De buena gana, Stark se habría quedado en Irnan para contribuir a la defensa de la ciudad contra cualquier amenaza de los Heraldos, esperando la llegada de los delegados de la Unión Galáctica. Sin embargo, frente al «Arkeshti» y sus tres cazas armados, Stark se sintió impotente. Su propio caza planetario, obtenido de Penkawr-Che cuando aún eran aliados y se dirigían a ayudar a Irnan, era semejante a los otros tres. Contaban con un cañón láser, un arma poderosa comparada con las armas primitivas de un planeta que no poseía ninguna tecnología avanzada, pero impotente contra adversarios semejantes. El blindaje del «Arkeshti» resistiría el láser como resistía el polvo estelar. Y Stark no podía esperar derribar a tres pilotos avezados antes de ser derribado él mismo.

Aunque lo hubiese podido intentar, tenía que pensar en los rehenes.

Ashton, Jerann y el Consejo de Irnan. Dos Fallarins aliados de Alderyk, que querían viajar a Pax como observadores. Todos estaban en manos de Penkawr-Che.

Sólo la radio del caza de Stark sirvió para intercambiar mensajes entre el navío y el Consejo Interino de Irnan. La mayor parte del tiempo, los rehenes permanecieron al aire libre, a la vista de la ciudad, y bajo amenaza de muerte. Para obtener la cooperación de Stark, Ashton se encontraba entre ellos. Penkawr-Che había descubierto el afecto que le ligaba con Stark.

Irnan pagó. Y Stark era parte del rescate exigido.

Hizo lo imposible para obtener la liberación de Ashton. En vano. La desesperación y el salvaje furor de Irnan no le fueron de ninguna ayuda.

Pero no culpaba a los irnanianos. Habían soportado los meses de asedio de las tropas mercenarias de los Heraldos.
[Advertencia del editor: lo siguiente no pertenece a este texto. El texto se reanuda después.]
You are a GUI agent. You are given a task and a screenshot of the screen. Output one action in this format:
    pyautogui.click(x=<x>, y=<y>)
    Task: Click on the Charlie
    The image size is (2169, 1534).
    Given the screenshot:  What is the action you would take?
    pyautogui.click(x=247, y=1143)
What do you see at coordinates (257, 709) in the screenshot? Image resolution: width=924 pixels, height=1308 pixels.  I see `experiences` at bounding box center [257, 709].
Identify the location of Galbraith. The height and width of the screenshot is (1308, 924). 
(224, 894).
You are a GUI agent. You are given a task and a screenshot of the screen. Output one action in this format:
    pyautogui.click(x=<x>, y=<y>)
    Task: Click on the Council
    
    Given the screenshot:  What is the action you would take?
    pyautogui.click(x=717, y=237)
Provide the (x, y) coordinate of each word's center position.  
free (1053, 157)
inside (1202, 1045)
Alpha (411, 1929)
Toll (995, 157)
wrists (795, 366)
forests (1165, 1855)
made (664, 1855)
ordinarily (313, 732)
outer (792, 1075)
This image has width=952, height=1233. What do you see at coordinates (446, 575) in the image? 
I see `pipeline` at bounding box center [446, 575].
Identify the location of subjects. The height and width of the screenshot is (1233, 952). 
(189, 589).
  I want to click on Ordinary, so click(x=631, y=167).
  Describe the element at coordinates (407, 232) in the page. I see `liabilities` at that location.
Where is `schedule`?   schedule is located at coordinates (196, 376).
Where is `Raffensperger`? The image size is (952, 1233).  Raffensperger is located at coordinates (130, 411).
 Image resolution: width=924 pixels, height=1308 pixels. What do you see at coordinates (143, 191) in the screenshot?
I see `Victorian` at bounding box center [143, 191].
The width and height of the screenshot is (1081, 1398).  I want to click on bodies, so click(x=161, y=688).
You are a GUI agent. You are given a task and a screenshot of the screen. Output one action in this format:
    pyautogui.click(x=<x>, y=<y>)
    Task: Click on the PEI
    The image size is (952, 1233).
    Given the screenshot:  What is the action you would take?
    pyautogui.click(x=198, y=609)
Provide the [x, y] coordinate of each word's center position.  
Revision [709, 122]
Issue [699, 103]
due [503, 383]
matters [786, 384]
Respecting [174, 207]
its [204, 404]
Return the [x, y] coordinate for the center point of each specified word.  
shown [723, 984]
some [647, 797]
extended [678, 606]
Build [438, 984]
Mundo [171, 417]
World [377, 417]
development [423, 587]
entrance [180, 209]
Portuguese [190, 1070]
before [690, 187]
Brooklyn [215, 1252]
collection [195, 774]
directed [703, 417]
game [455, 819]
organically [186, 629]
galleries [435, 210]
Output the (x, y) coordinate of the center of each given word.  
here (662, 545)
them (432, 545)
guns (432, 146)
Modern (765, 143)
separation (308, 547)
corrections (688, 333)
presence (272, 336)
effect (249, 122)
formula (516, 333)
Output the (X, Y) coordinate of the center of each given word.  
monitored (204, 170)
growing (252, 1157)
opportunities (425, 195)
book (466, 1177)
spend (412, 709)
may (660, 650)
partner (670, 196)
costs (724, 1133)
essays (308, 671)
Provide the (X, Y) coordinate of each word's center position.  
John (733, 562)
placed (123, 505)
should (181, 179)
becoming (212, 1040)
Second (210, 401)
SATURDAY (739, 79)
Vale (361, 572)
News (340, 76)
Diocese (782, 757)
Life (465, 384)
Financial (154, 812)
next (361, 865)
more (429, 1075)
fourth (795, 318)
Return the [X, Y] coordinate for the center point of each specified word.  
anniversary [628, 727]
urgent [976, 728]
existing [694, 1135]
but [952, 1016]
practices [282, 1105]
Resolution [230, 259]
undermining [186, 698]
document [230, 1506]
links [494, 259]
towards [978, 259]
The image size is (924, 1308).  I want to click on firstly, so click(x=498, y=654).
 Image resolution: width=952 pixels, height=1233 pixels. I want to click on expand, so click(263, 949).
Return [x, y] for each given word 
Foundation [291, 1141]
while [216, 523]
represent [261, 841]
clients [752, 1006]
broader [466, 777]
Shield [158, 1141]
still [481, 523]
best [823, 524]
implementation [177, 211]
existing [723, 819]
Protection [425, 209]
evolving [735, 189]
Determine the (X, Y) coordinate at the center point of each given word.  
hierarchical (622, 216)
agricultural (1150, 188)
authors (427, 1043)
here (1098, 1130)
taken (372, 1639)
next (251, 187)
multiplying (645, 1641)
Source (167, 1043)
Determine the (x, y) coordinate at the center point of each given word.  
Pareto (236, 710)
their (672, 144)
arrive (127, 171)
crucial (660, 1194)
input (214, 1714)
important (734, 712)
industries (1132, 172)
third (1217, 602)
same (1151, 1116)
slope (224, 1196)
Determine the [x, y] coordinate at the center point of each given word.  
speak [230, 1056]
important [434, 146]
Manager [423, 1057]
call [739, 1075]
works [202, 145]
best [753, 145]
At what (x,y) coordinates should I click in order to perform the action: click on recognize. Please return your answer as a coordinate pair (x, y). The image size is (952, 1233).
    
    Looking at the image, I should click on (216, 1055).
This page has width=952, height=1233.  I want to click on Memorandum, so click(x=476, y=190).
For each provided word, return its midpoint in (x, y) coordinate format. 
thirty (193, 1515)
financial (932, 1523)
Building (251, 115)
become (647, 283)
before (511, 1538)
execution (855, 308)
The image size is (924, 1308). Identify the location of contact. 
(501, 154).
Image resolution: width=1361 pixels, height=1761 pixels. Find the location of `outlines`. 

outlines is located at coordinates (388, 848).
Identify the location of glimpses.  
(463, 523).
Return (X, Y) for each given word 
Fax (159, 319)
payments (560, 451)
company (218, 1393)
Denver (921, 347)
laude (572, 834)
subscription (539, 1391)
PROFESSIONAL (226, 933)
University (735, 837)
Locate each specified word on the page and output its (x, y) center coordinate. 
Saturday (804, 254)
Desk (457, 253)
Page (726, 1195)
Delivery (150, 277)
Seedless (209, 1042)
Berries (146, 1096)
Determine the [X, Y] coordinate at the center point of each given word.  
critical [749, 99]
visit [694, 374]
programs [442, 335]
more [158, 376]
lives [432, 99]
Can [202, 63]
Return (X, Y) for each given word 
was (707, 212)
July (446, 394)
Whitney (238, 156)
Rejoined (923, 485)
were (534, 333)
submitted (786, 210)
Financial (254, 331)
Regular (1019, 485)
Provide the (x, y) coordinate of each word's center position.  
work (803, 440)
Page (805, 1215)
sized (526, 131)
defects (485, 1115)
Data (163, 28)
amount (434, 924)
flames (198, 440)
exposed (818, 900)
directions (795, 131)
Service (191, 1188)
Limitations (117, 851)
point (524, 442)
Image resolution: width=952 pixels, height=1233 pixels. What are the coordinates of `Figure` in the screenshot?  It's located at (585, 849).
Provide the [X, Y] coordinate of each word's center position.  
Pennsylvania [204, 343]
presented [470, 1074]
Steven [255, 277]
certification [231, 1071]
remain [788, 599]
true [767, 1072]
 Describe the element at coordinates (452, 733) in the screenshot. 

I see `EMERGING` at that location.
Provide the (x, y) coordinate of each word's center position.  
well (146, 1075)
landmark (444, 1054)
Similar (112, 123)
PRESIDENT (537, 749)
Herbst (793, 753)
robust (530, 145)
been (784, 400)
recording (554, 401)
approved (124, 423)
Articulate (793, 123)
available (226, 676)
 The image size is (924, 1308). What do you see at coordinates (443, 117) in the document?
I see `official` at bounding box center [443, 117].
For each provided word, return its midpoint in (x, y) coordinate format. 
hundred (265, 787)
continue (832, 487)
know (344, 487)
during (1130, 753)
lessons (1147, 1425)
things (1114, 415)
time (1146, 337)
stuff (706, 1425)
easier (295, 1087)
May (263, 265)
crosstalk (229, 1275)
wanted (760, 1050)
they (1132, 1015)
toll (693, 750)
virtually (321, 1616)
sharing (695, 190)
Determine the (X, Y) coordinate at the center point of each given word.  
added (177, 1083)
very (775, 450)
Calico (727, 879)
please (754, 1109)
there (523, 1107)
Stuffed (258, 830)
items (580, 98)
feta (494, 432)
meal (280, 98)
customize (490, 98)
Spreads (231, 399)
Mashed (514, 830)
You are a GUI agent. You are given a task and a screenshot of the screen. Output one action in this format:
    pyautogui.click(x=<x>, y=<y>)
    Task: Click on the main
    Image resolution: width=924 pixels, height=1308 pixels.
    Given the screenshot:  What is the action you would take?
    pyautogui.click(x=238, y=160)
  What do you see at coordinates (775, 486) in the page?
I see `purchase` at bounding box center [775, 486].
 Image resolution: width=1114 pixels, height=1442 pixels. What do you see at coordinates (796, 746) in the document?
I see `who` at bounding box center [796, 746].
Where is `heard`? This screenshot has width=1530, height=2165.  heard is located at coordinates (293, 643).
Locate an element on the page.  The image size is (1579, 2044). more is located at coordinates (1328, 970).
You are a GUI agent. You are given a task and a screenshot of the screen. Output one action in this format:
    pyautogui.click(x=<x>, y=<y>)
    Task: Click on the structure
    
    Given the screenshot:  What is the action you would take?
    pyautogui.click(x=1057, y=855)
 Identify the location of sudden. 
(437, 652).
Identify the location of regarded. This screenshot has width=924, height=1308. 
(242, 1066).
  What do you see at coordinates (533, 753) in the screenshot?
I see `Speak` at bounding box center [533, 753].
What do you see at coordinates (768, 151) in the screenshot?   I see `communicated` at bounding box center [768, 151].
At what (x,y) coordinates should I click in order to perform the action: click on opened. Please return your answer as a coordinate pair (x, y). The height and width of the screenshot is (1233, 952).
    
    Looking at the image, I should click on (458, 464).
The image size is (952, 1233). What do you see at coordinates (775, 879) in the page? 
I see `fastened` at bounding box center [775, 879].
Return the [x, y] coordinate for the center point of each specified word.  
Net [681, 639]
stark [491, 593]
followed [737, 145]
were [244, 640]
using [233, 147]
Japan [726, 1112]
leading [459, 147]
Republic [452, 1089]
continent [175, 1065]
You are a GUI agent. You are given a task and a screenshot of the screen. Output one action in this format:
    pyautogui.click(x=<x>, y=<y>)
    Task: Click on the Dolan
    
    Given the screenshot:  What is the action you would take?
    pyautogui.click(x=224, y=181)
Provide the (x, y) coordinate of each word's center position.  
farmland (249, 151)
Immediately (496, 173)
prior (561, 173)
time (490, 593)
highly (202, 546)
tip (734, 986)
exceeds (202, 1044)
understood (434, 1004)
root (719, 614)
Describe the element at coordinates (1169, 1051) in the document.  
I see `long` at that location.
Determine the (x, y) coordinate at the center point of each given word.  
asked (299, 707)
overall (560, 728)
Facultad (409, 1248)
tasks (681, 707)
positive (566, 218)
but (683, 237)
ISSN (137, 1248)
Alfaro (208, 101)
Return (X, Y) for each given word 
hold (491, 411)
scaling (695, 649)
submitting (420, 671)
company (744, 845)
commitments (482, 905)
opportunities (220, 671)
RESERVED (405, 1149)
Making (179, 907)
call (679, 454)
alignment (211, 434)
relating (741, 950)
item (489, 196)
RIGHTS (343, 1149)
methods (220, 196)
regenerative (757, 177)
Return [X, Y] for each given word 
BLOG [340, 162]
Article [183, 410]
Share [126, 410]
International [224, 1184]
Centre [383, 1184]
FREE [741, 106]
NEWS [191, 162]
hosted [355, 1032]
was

Habían soportado el hambre, la peste y la destrucción de su fértil valle. Habían soportado todo aquello porque tenían esperanza... la esperanza de que todos los sufrimientos les conducirían a una vida mejor en un nuevo mundo liberado del oprimente yugo de los Heraldos y de la carga de sus hordas Errantes, más numerosas con cada nueva generación. Pero aquella esperanza había desaparecido, destruida en pocos instantes por la traición de un hombre que no era de su mundo. La esperanza había muerto para aquella generación. Quizá no renaciera nunca más.

Meglin, jefe del Consejo Interino en ausencia de Jerann, miró a Stark fríamente y le dijo:

—Los Heraldos volverán, y con ellos los Errantes. Y seremos castigados. Fuese o no un crimen, nos comportamos como unos estúpidos al confiar en hombres de otro mundo y en costumbres que no conocíamos. Ya no los queremos aquí. —Señaló al navío—. Esa gente es la tuya. Vete.

Obedeció. No podía hacer otra cosa. Penkawr-Che le hizo saber sin lugar a dudas lo que pasaría si intentaba escapar. Puesto que no se trataba sólo de Ashton, sino de sus Nobles, los irnanianos se ocuparon de que no pudiese huir.

Avanzó él solo hasta el navío estelar. Los Perros del Norte no le eran de ninguna ayuda. Sus compañeros, tampoco. Dejó a sus espaldas a cuantos le habían acompañado desde el sur para levantar el asedio de Irnan: Tuchvar, el aprendiz gris, con los perros; los Hombres Encapuchados de los desiertos septentrionales; los Fallarins de alas y oscuro pelaje, hermanos de los vientos, que se habían despojado de sus collarines y cinturones de oro para pagar el rescate de los suyos.